### RECORDS TO PROCESS

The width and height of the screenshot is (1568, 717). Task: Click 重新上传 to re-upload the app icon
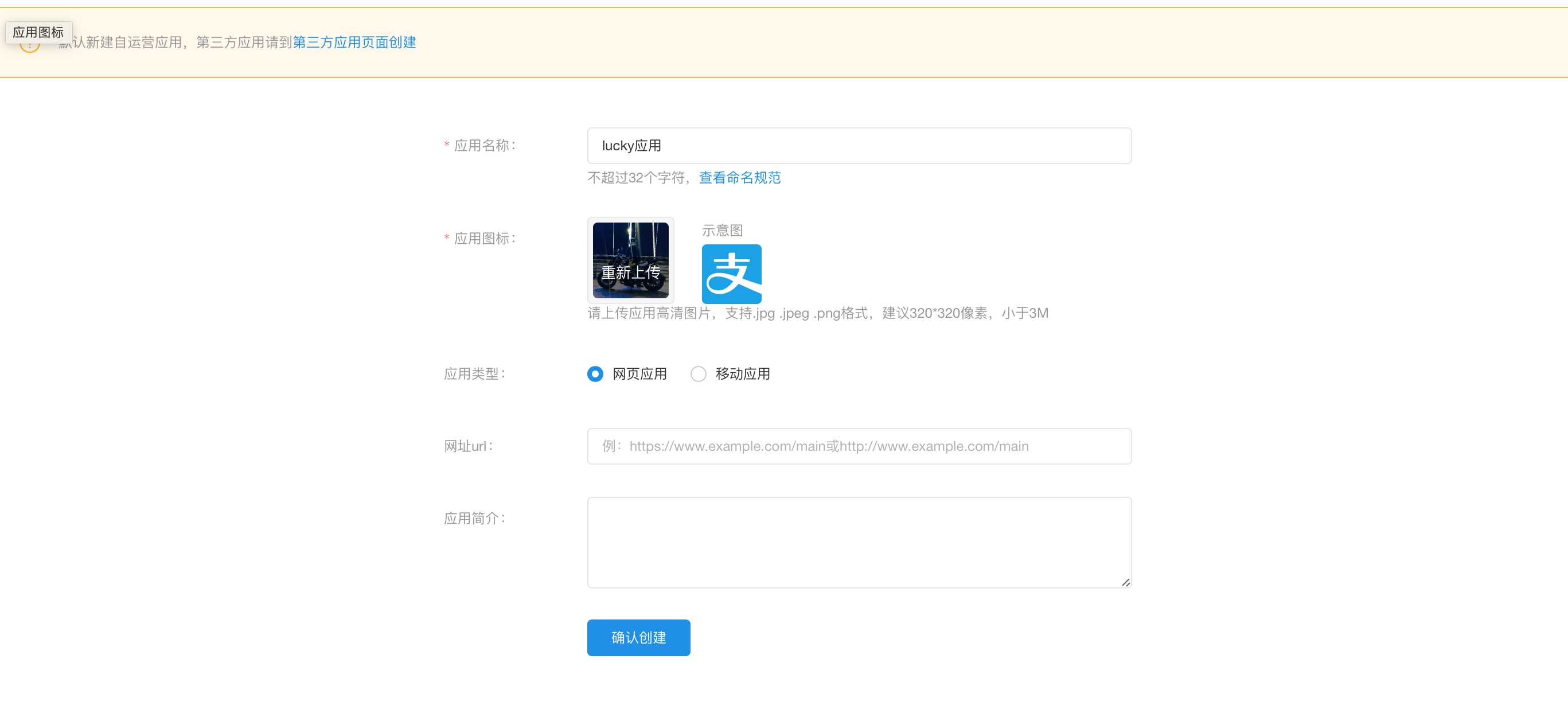[631, 272]
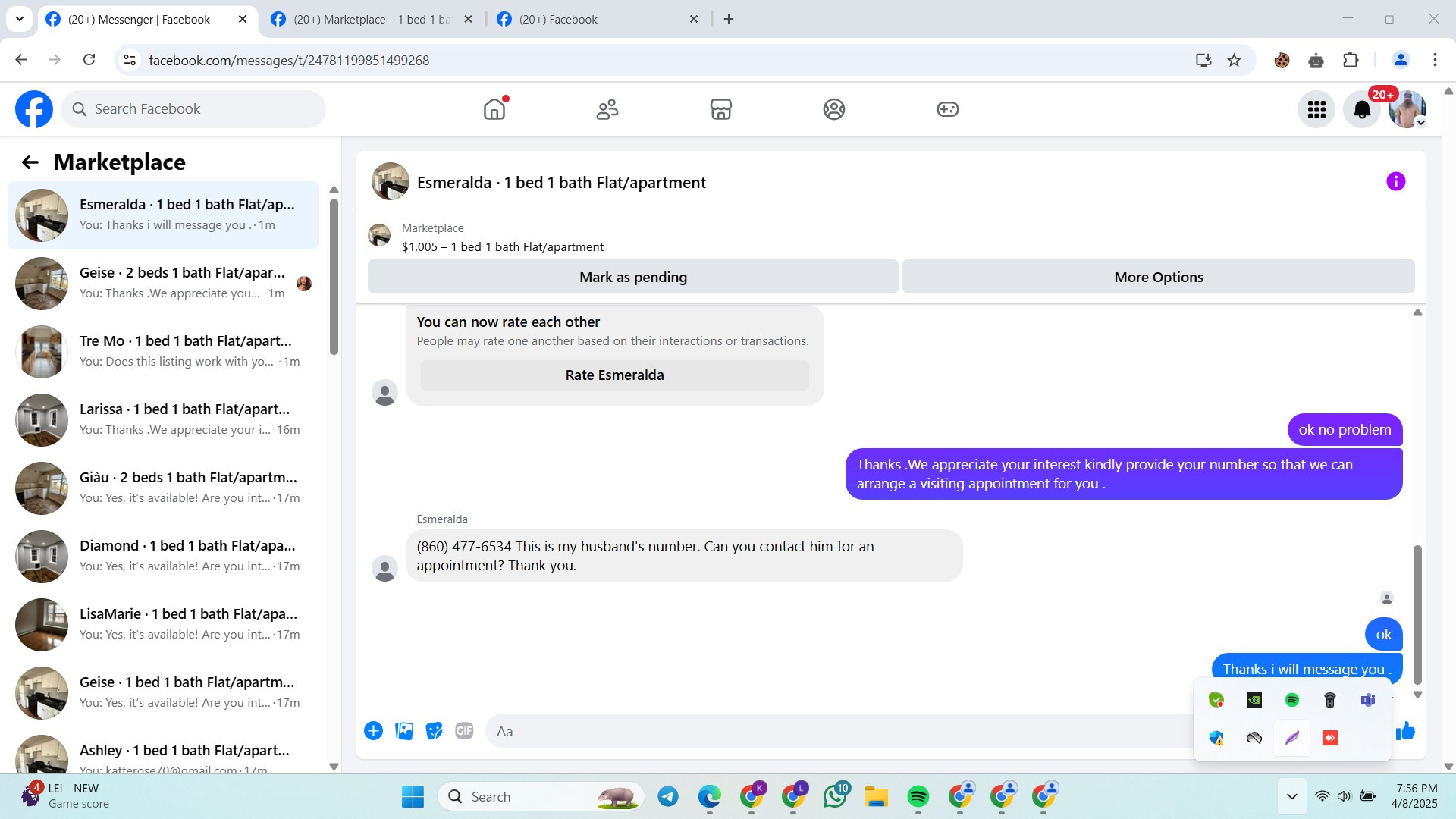This screenshot has height=819, width=1456.
Task: Open the Facebook apps grid menu
Action: [1316, 110]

### WHAT IS NEEDED
Exact copy, no pictures: reproduce every entry shown above.

### SOLUTION FOR THIS PROBLEM
The width and height of the screenshot is (1568, 717). Task: Click 重新上传 to re-upload the app icon
[631, 272]
This screenshot has height=819, width=1456.
Task: Open the Facebook apps grid menu
Action: [1316, 110]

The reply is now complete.